New guide for clinicians aims to improve UTI care

Millions of times a year, Americans seek urgent treatment for painful, embarrassing urinary tract infections.

But while they once had to go in person for testing and treatment, now they can type messages to their clinic into their phone, or see a doctor or nurse practitioner by video.

They can also buy a rapid UTI test at the drug store, or fill out an online symptom questionnaire and get an antibiotic prescription from a telehealth service that has no connection to their regular health care provider.

And while these recent innovations might speed up UTI care, they also raise the risk of overuse of antibiotics, underuse of urine culture tests, and other inappropriate care, especially for women who experience frequent UTIs.

Too much prescribing can also help drive the rise of "superbugs": bacteria that evolve to resist treatment with common antibiotics.

Enter a new guide for clinicians published in JAMA Network Open by a team from the VA Ann Arbor Healthcare System and the University of Michigan Medical School. .

Created by convening experts from around the country, the Ann Arbor Guide to Triaging Adults with Suspected UTI is among the first created for the age of telehealth and direct-to-consumer health care. It grew out of a patient safety project funded by the VA National Center for Patient Safety and based at the Patient Safety Center of Inquiry at VAAAHS.

The paper contains two algorithms – one for non-pregnant women and the other for men – that clinicians in any setting can use to decide what tests to order, and when to prescribe antibiotics, for patients experiencing UTI-like symptoms.

Colorful, easy-to-follow guides are available in the paper's supplement.

Responding to a rapidly growing issue

Jennifer Meddings, M.D., M.Sc., the first author of the paper, is a primary care clinician and patient safety researcher at the VAAAHS and Michigan Medicine, U-M's academic medical center. 

Clinics have long had triage systems for uncomplicated UTIs, especially for healthy women, but then virtual care, patient portal messaging and online 'doc-in-a-box' services that deliver prescriptions to anyone who answers a questionnaire have really changed things. UTIs are one of the most common reasons why American patients are prescribed antibiotics, and we're seeing more resistant bacteria than ever."

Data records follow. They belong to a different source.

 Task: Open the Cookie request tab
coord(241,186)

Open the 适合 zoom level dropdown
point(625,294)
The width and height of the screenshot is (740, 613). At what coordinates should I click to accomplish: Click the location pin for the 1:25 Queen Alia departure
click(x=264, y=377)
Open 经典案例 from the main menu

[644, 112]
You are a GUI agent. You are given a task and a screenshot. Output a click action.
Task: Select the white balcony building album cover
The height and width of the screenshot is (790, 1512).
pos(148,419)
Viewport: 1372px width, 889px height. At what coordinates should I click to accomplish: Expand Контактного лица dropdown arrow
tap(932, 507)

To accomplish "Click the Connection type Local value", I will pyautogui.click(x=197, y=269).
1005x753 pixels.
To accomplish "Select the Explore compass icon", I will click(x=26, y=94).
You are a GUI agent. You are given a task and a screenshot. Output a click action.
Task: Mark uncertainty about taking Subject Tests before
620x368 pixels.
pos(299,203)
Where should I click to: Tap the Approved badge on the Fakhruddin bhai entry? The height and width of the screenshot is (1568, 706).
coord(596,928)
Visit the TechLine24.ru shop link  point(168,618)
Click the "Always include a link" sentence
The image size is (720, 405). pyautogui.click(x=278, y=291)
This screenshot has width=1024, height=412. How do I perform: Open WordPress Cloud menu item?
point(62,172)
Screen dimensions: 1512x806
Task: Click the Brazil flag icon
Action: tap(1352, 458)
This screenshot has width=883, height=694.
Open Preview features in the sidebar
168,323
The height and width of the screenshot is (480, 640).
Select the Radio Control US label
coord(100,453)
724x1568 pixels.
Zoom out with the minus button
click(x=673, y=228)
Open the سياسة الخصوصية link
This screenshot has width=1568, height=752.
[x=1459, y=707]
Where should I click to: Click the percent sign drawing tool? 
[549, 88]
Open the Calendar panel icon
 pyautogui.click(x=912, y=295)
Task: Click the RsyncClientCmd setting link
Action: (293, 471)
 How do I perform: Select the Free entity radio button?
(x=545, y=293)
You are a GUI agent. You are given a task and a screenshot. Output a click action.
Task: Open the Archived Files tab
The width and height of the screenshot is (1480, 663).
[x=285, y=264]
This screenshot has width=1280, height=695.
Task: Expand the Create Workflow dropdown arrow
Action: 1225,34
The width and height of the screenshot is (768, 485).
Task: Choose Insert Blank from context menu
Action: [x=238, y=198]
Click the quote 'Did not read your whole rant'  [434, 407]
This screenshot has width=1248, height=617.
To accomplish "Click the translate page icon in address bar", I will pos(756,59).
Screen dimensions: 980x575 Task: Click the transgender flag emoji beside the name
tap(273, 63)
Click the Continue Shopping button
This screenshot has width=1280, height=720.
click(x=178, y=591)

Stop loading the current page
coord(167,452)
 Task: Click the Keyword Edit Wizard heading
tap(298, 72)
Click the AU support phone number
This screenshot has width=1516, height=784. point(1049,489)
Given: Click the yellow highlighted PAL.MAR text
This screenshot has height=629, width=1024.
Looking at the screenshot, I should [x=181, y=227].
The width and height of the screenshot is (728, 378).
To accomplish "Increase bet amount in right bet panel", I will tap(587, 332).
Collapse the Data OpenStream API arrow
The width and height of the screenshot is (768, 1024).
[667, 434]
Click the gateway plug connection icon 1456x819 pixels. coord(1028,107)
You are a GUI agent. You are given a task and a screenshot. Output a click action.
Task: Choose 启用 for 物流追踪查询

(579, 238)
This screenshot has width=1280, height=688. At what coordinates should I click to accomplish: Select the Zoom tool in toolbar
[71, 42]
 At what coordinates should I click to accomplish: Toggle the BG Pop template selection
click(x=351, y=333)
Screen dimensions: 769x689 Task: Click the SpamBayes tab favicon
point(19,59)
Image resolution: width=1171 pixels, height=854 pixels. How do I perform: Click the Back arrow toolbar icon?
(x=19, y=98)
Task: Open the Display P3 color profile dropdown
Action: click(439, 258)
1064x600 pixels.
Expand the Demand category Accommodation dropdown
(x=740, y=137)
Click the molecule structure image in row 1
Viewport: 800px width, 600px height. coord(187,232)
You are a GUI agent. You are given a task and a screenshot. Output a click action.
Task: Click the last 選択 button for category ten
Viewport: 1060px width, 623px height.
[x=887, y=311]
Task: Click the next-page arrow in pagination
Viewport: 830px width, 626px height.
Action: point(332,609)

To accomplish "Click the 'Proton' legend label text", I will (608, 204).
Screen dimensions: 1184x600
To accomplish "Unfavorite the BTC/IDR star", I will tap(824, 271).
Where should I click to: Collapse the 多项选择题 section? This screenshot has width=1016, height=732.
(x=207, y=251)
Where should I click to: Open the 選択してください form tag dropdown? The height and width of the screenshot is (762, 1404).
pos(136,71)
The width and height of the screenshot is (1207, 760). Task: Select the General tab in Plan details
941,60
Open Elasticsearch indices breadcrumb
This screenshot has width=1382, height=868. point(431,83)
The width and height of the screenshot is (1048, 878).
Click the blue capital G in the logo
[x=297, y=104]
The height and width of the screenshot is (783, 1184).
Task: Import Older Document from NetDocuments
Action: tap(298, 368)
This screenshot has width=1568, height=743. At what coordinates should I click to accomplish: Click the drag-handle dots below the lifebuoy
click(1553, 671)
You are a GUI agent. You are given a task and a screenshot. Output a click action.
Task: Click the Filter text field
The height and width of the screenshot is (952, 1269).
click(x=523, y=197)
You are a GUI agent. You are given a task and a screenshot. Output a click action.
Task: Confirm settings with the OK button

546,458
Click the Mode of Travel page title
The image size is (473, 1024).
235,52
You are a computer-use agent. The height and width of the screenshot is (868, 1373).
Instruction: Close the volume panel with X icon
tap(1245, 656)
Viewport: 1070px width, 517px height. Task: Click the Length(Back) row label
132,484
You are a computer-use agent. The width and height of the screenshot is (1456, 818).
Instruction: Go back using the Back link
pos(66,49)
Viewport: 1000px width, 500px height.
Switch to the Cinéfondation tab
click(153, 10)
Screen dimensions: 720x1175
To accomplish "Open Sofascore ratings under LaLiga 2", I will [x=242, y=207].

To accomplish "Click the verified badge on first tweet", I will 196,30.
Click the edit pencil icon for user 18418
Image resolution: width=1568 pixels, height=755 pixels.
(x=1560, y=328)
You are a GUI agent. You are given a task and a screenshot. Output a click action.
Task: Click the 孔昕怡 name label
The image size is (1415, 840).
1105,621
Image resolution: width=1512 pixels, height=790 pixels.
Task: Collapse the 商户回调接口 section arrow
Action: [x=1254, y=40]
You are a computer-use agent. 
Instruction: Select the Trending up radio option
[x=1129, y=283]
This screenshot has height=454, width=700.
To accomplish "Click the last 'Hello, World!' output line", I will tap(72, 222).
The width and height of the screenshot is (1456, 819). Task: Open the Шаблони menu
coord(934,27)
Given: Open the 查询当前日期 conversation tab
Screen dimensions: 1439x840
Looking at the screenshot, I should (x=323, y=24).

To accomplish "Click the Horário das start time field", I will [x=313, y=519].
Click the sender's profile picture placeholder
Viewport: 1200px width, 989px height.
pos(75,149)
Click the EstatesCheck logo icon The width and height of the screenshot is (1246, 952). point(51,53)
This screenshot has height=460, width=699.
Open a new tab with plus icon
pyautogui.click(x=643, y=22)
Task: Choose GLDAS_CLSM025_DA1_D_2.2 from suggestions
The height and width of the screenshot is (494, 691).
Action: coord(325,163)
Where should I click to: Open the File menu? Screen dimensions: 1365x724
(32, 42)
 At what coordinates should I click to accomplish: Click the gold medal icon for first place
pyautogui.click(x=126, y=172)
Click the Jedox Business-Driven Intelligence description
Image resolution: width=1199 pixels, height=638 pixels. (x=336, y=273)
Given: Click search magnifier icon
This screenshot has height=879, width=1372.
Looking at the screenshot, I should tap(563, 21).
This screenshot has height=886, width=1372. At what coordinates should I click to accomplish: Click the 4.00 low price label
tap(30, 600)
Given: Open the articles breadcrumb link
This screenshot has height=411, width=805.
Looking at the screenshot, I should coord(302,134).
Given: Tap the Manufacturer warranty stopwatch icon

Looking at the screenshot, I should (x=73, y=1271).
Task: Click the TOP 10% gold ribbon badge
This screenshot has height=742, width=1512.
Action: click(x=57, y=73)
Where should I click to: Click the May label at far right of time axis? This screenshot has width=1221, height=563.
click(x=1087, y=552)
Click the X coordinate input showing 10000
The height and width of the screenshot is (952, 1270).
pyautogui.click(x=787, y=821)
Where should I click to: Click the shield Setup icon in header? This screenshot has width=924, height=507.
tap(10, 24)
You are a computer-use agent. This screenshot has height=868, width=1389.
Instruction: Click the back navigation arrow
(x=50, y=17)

Jennifer Meddings, Professor of Internal Medicine and Pediatrics, U-M Medical School

The shortage of primary care providers and appointments has also contributed to the situation, she said.

"Now, far fewer patients are being seen in person in a setting where a urine sample can be collected, cultured and used by the same provider as the basis for a treatment recommendation a few days later," she added. "So it's more important than ever for providers to know which patients can safely receive antibiotics empirically – that is, without a urine culture and not just a dipstick test or no test."

Guidance for many scenarios

The Ann Arbor UTI Guide was developed using the RAND/UCLA Appropriateness Method to coalesce expert opinion.

In addition to straightforward cases, it addresses less-common situations involving patients with more complicated health conditions, such as those with a history of organ transplants, chemotherapy, immunosuppression, kidney disease and those with recurrent UTIs who have prescriptions for antibiotics that they take after sex or on an ongoing basis. Their testing and antibiotic needs are more complex than for those without these situations.

The guide also includes triage instructions based on symptoms that could indicate something more serious than a simple UTI in both men and women, from sexually transmitted infections and kidney infections to sepsis.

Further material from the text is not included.